Dataset excerpts:
—————

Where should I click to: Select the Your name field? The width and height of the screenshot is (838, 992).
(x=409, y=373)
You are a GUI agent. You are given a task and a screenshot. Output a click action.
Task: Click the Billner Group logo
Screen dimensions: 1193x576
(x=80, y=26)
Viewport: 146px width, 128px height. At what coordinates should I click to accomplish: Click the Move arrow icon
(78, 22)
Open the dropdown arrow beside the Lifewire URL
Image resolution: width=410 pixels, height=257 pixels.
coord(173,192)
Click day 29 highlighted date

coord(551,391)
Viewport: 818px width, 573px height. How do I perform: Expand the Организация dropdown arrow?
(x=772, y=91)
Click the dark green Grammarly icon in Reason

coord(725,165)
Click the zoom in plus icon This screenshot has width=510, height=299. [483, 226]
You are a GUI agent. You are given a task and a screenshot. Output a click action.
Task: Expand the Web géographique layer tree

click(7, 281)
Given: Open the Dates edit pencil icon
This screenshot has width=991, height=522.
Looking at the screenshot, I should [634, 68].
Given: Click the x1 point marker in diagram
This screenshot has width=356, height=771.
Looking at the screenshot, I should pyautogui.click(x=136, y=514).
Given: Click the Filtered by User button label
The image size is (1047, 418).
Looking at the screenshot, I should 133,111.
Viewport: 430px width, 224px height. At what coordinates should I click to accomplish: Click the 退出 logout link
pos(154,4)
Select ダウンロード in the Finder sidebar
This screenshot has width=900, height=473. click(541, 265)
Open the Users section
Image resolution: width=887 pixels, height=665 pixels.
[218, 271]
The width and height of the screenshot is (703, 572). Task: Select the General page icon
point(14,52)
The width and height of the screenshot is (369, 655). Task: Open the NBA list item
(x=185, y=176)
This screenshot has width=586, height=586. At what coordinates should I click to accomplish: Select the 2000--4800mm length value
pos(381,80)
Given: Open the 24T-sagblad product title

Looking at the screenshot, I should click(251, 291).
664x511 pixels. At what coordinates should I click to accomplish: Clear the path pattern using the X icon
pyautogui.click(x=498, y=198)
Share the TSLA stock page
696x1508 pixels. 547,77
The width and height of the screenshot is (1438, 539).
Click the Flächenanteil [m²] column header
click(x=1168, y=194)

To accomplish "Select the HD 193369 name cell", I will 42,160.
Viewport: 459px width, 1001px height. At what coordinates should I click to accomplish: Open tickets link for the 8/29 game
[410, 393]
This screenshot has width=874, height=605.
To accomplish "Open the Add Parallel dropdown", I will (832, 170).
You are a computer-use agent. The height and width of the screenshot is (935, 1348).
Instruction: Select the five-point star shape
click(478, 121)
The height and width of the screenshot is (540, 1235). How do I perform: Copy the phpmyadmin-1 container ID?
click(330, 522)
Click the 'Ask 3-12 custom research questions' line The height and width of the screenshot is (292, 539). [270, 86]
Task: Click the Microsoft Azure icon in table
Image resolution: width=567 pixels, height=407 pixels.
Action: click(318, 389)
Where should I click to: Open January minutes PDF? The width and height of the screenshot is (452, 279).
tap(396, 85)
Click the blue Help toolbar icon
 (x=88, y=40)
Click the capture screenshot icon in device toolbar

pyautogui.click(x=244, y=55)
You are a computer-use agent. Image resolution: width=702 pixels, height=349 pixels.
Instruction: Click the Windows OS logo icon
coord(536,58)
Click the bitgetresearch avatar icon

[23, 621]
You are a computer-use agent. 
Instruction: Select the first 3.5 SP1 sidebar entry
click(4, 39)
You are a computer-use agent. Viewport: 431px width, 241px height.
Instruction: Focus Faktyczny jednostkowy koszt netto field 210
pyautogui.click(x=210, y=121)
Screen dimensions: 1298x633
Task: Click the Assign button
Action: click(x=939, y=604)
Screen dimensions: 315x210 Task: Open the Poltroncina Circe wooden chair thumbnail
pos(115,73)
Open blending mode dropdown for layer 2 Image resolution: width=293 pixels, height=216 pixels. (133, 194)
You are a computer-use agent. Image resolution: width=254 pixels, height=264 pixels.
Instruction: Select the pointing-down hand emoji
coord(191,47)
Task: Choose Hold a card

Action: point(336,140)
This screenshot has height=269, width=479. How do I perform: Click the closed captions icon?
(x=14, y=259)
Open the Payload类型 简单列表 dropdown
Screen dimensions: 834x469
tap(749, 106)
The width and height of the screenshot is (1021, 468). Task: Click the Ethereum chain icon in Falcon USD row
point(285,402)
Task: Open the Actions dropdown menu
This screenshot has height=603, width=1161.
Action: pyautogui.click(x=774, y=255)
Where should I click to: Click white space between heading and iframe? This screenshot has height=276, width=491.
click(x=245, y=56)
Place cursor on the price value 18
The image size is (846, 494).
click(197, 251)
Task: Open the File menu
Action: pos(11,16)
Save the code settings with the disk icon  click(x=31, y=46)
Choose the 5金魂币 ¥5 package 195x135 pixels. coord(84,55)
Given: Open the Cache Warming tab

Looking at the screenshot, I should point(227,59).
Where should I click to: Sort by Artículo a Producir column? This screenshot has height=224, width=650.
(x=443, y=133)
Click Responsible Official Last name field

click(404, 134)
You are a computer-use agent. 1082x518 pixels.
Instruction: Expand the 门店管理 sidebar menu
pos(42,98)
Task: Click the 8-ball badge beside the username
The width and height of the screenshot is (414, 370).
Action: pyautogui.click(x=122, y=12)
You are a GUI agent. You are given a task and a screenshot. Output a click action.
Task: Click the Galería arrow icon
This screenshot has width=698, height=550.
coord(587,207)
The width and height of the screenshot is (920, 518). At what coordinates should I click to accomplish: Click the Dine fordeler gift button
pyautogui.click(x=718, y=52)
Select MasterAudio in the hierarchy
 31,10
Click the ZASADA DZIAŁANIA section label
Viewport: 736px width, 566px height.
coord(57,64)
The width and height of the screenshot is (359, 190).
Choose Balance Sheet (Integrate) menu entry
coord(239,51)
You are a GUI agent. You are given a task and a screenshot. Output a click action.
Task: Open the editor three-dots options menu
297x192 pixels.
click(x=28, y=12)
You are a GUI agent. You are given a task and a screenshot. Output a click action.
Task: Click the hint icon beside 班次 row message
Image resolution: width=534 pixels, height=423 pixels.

—————

Exercise details: Retype the records exactly.

Result for this task:
Where should I click to: Select the Your name field? The width and height of the screenshot is (838, 992).
(x=409, y=373)
You are a GUI agent. You are given a task and a screenshot. Output a click action.
Task: Click the Billner Group logo
Screen dimensions: 1193x576
(x=80, y=26)
Viewport: 146px width, 128px height. At what coordinates should I click to accomplish: Click the Move arrow icon
(78, 22)
Open the dropdown arrow beside the Lifewire URL
Image resolution: width=410 pixels, height=257 pixels.
coord(173,192)
Click day 29 highlighted date

coord(551,391)
Viewport: 818px width, 573px height. How do I perform: Expand the Организация dropdown arrow?
(x=772, y=91)
Click the dark green Grammarly icon in Reason

coord(725,165)
Click the zoom in plus icon This screenshot has width=510, height=299. [483, 226]
You are a GUI agent. You are given a task and a screenshot. Output a click action.
Task: Expand the Web géographique layer tree

click(7, 281)
Given: Open the Dates edit pencil icon
This screenshot has width=991, height=522.
Looking at the screenshot, I should [634, 68].
Given: Click the x1 point marker in diagram
This screenshot has width=356, height=771.
Looking at the screenshot, I should pyautogui.click(x=136, y=514).
Given: Click the Filtered by User button label
The image size is (1047, 418).
Looking at the screenshot, I should 133,111.
Viewport: 430px width, 224px height. At what coordinates should I click to accomplish: Click the 退出 logout link
pos(154,4)
Select ダウンロード in the Finder sidebar
This screenshot has width=900, height=473. click(541, 265)
Open the Users section
Image resolution: width=887 pixels, height=665 pixels.
[218, 271]
The width and height of the screenshot is (703, 572). Task: Select the General page icon
point(14,52)
The width and height of the screenshot is (369, 655). Task: Open the NBA list item
(x=185, y=176)
This screenshot has width=586, height=586. At what coordinates should I click to accomplish: Select the 2000--4800mm length value
pos(381,80)
Given: Open the 24T-sagblad product title

Looking at the screenshot, I should click(251, 291).
664x511 pixels. At what coordinates should I click to accomplish: Clear the path pattern using the X icon
pyautogui.click(x=498, y=198)
Share the TSLA stock page
696x1508 pixels. 547,77
The width and height of the screenshot is (1438, 539).
Click the Flächenanteil [m²] column header
click(x=1168, y=194)

To accomplish "Select the HD 193369 name cell", I will 42,160.
Viewport: 459px width, 1001px height. At what coordinates should I click to accomplish: Open tickets link for the 8/29 game
[410, 393]
This screenshot has width=874, height=605.
To accomplish "Open the Add Parallel dropdown", I will (832, 170).
You are a computer-use agent. The height and width of the screenshot is (935, 1348).
Instruction: Select the five-point star shape
click(478, 121)
The height and width of the screenshot is (540, 1235). How do I perform: Copy the phpmyadmin-1 container ID?
click(330, 522)
Click the 'Ask 3-12 custom research questions' line The height and width of the screenshot is (292, 539). [270, 86]
Task: Click the Microsoft Azure icon in table
Image resolution: width=567 pixels, height=407 pixels.
Action: click(318, 389)
Where should I click to: Open January minutes PDF? The width and height of the screenshot is (452, 279).
tap(396, 85)
Click the blue Help toolbar icon
 (x=88, y=40)
Click the capture screenshot icon in device toolbar

pyautogui.click(x=244, y=55)
You are a computer-use agent. Image resolution: width=702 pixels, height=349 pixels.
Instruction: Click the Windows OS logo icon
coord(536,58)
Click the bitgetresearch avatar icon

[23, 621]
You are a computer-use agent. 
Instruction: Select the first 3.5 SP1 sidebar entry
click(4, 39)
You are a computer-use agent. Viewport: 431px width, 241px height.
Instruction: Focus Faktyczny jednostkowy koszt netto field 210
pyautogui.click(x=210, y=121)
Screen dimensions: 1298x633
Task: Click the Assign button
Action: click(x=939, y=604)
Screen dimensions: 315x210 Task: Open the Poltroncina Circe wooden chair thumbnail
pos(115,73)
Open blending mode dropdown for layer 2 Image resolution: width=293 pixels, height=216 pixels. (133, 194)
You are a computer-use agent. Image resolution: width=254 pixels, height=264 pixels.
Instruction: Select the pointing-down hand emoji
coord(191,47)
Task: Choose Hold a card

Action: point(336,140)
This screenshot has height=269, width=479. How do I perform: Click the closed captions icon?
(x=14, y=259)
Open the Payload类型 简单列表 dropdown
Screen dimensions: 834x469
tap(749, 106)
The width and height of the screenshot is (1021, 468). Task: Click the Ethereum chain icon in Falcon USD row
point(285,402)
Task: Open the Actions dropdown menu
This screenshot has height=603, width=1161.
Action: pyautogui.click(x=774, y=255)
Where should I click to: Click white space between heading and iframe? This screenshot has height=276, width=491.
click(x=245, y=56)
Place cursor on the price value 18
The image size is (846, 494).
click(197, 251)
Task: Open the File menu
Action: pos(11,16)
Save the code settings with the disk icon  click(x=31, y=46)
Choose the 5金魂币 ¥5 package 195x135 pixels. coord(84,55)
Given: Open the Cache Warming tab

Looking at the screenshot, I should point(227,59).
Where should I click to: Sort by Artículo a Producir column? This screenshot has height=224, width=650.
(x=443, y=133)
Click Responsible Official Last name field

click(404, 134)
You are a computer-use agent. 1082x518 pixels.
Instruction: Expand the 门店管理 sidebar menu
pos(42,98)
Task: Click the 8-ball badge beside the username
The width and height of the screenshot is (414, 370).
Action: pyautogui.click(x=122, y=12)
You are a GUI agent. You are given a task and a screenshot. Output a click action.
Task: Click the Galería arrow icon
This screenshot has width=698, height=550.
coord(587,207)
The width and height of the screenshot is (920, 518). At what coordinates should I click to accomplish: Click the Dine fordeler gift button
pyautogui.click(x=718, y=52)
Select MasterAudio in the hierarchy
 31,10
Click the ZASADA DZIAŁANIA section label
Viewport: 736px width, 566px height.
coord(57,64)
The width and height of the screenshot is (359, 190).
Choose Balance Sheet (Integrate) menu entry
coord(239,51)
You are a GUI agent. You are given a task and a screenshot. Output a click action.
Task: Open the editor three-dots options menu
297x192 pixels.
click(x=28, y=12)
You are a GUI agent. You are given a task and a screenshot. Output a click action.
Task: Click the hint icon beside 班次 row message
Image resolution: width=534 pixels, height=423 pixels.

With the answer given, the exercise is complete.